I particularly like this question in the second to last paragraph: "What makes them so salient culturally and in the field of medicine?" - There must be more drugs that seem to grow on us, that do the job better. A new set of packaging. "Hit pain where it hurts" - as opposed to all the other places. So why choose anti-depressants?

And in the last paragraph by "inimical" do you mean that they threaten status quo?

Comment by Keith Hart on March 17, 2012 at 11:49pm

This is indeed a great set of questions and anthropological interests, Chelsea. I hope you find interlocutors for the debate you seek. I once spent quite a while looking into the idea of happiness as a political virtue. It was in the context of editing C.L.R. James's American Civilization (1993) with Anna Grimshaw. Here is what we wrote about the concept in our Introduction:

“We initially hoped to call the book, which was a text written in 1950,The Struggle For Happiness. We contend that James, like Saint-Just in France in 1794, brought to the world from America the idea of happiness as a revolutionary goal to be added the European legacy of freedom (bourgeoisie) and equality (peasants/workers). Happiness became a word which appeared repeatedly in James’s later writing, from his assertion that Marx and Hegel “believed that man is destined for freedom and happiness”, to his lengthy exposition, in a letter to a literary critic on the centrality of happiness to American society and culture, in contrast to Europe with its sense of the tragic. The notion of happiness lay too at the heart of his volume Modern Politics [1960], but there James called it “the good life”.

“Conventionally, ‘happiness’ has been understood as a trivial thing, as a moment of pleasure which is necessarily fleeting. As James himself recognized, the notion was often reduced to mean simply material satisfaction. He took his lead, however, from the conceptions of the eighteenth century, where the pursuit of happiness in this life was contrasted with religious passivity in the face of earthly suffering. Although he nowhere defined the concept closely, the idea permeated American Civilization; for he held happiness to be as essential to the human experience as the desire for freedom and equality. It was the desire of the modern age, “what people want”, expressive of complex and deeply rooted needs of human beings for integration, to become whole, to live in harmony with society.

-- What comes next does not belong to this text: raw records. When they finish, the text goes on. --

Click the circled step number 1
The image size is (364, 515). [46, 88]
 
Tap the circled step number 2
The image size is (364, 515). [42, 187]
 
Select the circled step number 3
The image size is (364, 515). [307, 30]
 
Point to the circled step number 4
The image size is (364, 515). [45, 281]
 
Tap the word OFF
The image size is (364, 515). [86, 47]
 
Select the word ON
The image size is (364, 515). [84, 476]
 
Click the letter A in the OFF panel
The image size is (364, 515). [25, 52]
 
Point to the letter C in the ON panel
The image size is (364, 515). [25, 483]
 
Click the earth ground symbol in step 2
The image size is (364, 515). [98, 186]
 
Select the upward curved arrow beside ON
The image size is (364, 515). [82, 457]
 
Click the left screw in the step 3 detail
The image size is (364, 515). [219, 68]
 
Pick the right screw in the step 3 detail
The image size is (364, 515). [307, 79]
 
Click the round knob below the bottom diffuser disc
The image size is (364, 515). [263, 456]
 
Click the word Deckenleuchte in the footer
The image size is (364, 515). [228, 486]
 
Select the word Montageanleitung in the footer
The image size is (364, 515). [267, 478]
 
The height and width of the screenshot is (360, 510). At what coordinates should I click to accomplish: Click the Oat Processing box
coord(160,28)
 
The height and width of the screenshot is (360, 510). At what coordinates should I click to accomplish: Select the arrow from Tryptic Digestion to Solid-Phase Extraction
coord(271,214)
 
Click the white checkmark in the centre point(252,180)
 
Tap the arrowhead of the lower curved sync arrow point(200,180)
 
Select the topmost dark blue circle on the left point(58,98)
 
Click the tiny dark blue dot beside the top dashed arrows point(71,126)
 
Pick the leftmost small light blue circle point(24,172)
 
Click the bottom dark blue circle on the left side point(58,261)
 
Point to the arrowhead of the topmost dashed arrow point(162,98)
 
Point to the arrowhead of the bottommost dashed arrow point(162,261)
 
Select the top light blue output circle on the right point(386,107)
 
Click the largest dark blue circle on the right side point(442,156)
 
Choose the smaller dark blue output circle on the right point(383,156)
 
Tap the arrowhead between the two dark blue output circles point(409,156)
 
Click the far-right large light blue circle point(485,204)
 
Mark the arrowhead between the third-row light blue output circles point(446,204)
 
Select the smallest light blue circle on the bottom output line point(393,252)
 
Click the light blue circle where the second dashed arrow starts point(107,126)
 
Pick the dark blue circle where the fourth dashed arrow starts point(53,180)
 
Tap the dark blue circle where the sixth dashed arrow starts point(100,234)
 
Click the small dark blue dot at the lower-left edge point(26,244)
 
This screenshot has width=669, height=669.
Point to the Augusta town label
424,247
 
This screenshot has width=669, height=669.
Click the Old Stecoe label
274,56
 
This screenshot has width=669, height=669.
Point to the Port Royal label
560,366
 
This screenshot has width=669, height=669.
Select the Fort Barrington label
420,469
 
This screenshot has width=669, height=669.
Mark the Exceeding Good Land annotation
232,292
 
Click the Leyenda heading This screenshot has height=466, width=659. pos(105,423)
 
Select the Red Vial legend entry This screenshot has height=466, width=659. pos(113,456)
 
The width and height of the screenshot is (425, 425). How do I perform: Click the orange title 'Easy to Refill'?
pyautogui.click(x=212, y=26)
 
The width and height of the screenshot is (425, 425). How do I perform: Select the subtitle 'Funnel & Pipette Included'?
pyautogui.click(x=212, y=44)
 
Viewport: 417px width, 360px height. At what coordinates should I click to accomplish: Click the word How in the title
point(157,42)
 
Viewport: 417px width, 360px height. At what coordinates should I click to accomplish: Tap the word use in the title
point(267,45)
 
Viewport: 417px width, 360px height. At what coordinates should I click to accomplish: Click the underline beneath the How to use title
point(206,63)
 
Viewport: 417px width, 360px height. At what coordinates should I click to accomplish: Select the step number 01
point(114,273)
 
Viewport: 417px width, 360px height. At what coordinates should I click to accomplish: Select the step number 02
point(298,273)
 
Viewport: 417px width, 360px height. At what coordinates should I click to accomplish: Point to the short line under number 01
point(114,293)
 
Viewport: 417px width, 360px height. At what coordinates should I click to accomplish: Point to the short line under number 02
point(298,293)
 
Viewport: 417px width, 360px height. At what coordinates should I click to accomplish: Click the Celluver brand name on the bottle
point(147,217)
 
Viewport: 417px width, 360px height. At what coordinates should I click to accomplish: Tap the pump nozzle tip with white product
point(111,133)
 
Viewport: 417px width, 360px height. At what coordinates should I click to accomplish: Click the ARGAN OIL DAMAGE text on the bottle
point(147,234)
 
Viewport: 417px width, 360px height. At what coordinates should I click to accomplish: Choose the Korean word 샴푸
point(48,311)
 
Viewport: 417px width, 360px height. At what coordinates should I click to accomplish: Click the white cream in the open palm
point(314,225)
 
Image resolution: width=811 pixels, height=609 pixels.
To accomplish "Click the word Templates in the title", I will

“For James then, happiness had two facets, the freedom to be a fully developed, creative, individual personality and to be part of a community based on principles conducive to that aim. This was the unity of private interest and public spirit which de Tocqueville had found in the early American democracy and which James believed was still the palpable goal of the American people in the twentieth century. It is significant in this respect that James used “The Struggle For Happiness” as the title for the chapter on the industrial workers. As he makes clear in the text, the integration of individuals in modern society would require a fundamental reorganization of the way people experience work. America contributed the idea of happiness to our understanding of civilization itself. Today it has become a universal goal; and with the emergence of the people of Eastern Europe, Latin America, Asia and Africa as the potent symbols of the collective force of humanity in its opposition to the forces of oppression, we are reminded again that happiness is inseparable from the active struggle for its attainment.”

Another angle which does not detract at all from the one that interests you.